# A number of questions about moving to Cairo.



## Jessica&Paul (Jun 17, 2009)

Hi! We are moving to Cairo for grad school and have a number of questions about what to expect.lane:

1) We would like to get an apartment in Maadi. 
- Is around 3000 Egp a reasonable price to expect to pay for a small clean place w/ air conditioning? If not, how much should we plan on paying?
- How difficult will it be for us to find an apartment and get a fair lease?
- We read somewhere that we should change our locks on our apt. Is that custom?
- Are cockroaches and other vermin the norm?
- How should we prepare for our apartment hunt? Should we hire one of these guys from the internet?:ranger:


2) Are birth control pills accessible in Cairo? If I bring a years supply will I get stopped at customs?

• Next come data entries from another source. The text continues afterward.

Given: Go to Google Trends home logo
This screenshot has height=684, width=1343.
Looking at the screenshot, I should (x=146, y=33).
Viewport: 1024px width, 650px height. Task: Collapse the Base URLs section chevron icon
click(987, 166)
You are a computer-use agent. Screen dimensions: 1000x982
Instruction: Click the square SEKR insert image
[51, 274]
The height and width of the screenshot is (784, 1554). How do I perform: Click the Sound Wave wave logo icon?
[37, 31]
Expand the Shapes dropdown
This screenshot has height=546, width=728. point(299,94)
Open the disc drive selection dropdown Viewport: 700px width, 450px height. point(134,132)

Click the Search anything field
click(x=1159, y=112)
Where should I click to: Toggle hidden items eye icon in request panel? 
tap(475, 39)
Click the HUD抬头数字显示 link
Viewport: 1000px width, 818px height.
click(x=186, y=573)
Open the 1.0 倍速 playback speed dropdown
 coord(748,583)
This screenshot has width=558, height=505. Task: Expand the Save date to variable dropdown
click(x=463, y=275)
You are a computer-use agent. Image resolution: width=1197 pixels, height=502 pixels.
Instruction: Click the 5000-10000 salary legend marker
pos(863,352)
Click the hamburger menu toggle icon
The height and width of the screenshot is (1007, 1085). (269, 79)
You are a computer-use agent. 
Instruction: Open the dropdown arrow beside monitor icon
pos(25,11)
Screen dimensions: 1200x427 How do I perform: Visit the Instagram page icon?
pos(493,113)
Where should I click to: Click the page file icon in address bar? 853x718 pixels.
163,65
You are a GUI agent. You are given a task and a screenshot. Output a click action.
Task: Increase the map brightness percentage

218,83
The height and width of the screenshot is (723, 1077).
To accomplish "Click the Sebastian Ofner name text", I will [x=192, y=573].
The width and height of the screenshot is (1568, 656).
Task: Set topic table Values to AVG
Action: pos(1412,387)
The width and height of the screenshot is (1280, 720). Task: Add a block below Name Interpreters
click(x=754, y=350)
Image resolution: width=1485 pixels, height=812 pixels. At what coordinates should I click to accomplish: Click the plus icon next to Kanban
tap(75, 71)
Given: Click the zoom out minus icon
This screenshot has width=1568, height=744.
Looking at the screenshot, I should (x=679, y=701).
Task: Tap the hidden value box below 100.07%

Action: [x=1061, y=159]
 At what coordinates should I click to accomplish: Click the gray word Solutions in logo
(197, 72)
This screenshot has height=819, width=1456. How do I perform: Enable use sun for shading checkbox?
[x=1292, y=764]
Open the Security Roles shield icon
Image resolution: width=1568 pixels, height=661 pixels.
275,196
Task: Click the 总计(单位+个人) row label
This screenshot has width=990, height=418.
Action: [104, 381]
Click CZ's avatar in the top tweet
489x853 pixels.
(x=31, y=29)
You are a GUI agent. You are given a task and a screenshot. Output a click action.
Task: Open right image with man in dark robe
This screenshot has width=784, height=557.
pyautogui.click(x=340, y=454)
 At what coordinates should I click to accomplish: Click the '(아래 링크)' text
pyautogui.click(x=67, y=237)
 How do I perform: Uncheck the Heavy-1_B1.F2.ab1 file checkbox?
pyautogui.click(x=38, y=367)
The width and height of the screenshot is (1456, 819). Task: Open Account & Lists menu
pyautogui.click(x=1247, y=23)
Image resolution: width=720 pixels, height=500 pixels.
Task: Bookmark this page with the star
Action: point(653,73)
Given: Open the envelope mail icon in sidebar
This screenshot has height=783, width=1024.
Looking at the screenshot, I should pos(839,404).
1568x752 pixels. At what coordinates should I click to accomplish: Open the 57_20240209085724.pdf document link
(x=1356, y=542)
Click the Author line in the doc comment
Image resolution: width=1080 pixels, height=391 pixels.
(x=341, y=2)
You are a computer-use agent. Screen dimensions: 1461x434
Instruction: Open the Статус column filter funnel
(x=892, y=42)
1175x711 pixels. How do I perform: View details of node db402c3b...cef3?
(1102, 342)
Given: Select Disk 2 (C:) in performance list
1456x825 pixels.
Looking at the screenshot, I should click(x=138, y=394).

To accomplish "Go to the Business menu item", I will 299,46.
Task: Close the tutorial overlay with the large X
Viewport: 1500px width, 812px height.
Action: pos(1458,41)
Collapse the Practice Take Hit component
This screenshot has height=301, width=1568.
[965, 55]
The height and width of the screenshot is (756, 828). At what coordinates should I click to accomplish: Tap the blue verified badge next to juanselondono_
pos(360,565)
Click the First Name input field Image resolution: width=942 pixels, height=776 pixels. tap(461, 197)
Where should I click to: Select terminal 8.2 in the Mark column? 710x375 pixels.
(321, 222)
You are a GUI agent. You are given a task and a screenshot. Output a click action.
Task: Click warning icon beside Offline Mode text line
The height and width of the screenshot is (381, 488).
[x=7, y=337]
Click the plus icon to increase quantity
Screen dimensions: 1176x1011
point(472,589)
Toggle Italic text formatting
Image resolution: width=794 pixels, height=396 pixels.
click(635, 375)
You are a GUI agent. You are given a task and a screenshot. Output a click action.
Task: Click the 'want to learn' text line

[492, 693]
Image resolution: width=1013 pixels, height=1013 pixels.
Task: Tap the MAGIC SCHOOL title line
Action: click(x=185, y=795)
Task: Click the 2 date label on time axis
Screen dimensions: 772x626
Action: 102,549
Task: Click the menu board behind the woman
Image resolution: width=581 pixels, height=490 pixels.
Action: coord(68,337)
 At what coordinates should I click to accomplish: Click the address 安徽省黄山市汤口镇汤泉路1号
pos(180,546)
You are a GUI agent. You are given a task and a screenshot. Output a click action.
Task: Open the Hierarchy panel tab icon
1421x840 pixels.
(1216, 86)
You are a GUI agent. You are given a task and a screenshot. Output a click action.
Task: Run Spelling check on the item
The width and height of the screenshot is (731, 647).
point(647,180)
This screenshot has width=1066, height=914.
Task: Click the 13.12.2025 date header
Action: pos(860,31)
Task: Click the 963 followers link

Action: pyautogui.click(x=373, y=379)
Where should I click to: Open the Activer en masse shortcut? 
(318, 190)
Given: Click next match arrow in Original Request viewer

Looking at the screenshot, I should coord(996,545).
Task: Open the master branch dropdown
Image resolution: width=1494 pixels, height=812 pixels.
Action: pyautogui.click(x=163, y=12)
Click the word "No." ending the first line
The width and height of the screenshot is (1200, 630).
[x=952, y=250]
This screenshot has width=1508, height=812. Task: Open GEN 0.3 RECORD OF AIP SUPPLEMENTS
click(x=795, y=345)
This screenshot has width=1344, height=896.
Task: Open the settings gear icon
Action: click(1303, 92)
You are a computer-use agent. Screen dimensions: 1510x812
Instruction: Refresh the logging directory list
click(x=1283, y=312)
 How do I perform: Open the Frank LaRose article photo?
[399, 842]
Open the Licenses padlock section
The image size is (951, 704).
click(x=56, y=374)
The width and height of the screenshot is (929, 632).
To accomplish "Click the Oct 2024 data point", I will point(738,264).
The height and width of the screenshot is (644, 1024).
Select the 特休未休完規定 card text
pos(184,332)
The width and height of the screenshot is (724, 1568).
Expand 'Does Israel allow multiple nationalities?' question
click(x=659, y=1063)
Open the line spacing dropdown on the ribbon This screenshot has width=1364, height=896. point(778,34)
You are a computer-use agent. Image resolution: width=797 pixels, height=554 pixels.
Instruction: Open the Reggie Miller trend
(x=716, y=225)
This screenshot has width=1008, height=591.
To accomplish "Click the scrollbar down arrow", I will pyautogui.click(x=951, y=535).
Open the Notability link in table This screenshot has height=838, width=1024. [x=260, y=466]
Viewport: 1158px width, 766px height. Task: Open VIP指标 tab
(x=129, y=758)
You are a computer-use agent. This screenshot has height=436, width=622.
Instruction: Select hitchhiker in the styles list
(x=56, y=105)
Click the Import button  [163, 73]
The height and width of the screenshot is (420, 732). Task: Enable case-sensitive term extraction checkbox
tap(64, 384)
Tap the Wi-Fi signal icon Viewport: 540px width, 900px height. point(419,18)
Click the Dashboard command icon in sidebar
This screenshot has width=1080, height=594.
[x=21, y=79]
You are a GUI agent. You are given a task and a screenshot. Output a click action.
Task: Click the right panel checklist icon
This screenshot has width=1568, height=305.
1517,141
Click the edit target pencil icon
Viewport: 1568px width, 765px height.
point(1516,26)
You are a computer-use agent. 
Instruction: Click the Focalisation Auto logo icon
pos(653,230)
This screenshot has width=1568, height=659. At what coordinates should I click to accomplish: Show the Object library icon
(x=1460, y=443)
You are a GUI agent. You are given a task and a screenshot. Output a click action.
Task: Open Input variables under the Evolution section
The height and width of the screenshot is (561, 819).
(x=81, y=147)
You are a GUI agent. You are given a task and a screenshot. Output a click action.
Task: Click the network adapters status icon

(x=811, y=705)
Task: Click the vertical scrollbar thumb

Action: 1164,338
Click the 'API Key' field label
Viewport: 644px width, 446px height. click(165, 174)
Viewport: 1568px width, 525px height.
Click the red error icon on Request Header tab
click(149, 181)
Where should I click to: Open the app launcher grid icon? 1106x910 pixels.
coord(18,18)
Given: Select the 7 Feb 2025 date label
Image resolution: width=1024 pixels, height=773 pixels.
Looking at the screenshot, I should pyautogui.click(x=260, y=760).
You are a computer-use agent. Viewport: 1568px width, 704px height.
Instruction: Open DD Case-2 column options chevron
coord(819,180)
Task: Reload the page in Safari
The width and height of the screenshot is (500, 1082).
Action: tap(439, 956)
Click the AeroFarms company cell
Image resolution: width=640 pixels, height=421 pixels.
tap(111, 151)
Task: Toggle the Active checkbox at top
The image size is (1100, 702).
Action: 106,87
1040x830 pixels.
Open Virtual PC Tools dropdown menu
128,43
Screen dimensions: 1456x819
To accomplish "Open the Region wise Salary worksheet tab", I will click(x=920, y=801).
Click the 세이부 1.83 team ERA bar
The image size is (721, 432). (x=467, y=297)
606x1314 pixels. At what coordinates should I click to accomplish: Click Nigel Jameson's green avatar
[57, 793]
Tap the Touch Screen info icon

3) We both have unlocked blackberries. How much is the average cellphone bill w/ data plan? How much does high speed internet service cost per month?Are there better services that others?

4) Both of us workout 5 days a week. What are gym facilities like in Cairo? How much does a membership cost and what are the best gyms?
- Are we being unrealistic to think we can go jogging around Maadi or in the city?

5) How much is an average electric/gas bill?

6) How cold will it get in the winter? Should we bring any heavier jackets? Umbrellas?

7) Finally, what were some of the biggest surprises and challenges you all faced when you first arrived in Cairo? 

Thanks,
Jessica & Paul


----------



## MaidenScotland (Jun 6, 2009)

Cant help you with Maadi prices, but 3000 doesnt seem much to me.
Bring your own birth pills, but take them out of the packaging so if you are stopped customs dont think you are going to sell them on the black market
How can anyone tell you what the average phone bill is????
same goes for gas/ electric bill but power is cheap here
It is very difficult to jog here, plus you would have to do it very early in the morning before the heat builds up, on another note Jessica should never ever go jogging on her own.
Yep cockroaches are a way of life here.
It gets cold and miserable here, bring warm clothes but you can buy umbrellas here.
Does your school not help with finding accomodation?


----------



## masr8 (Jul 19, 2008)

Jessica&Paul said:


> Hi! We are moving to Cairo for grad school and have a number of questions about what to expect.lane:
> 
> 1) We would like to get an apartment in Maadi.
> - Is around 3000 Egp a reasonable price to expect to pay for a small clean place w/ air conditioning? If not, how much should we plan on paying?
> ...



Cairo is a great place to live and you will not need to do all these things in one go.Check with friends about their experiences - especially about prices on utilities.


----------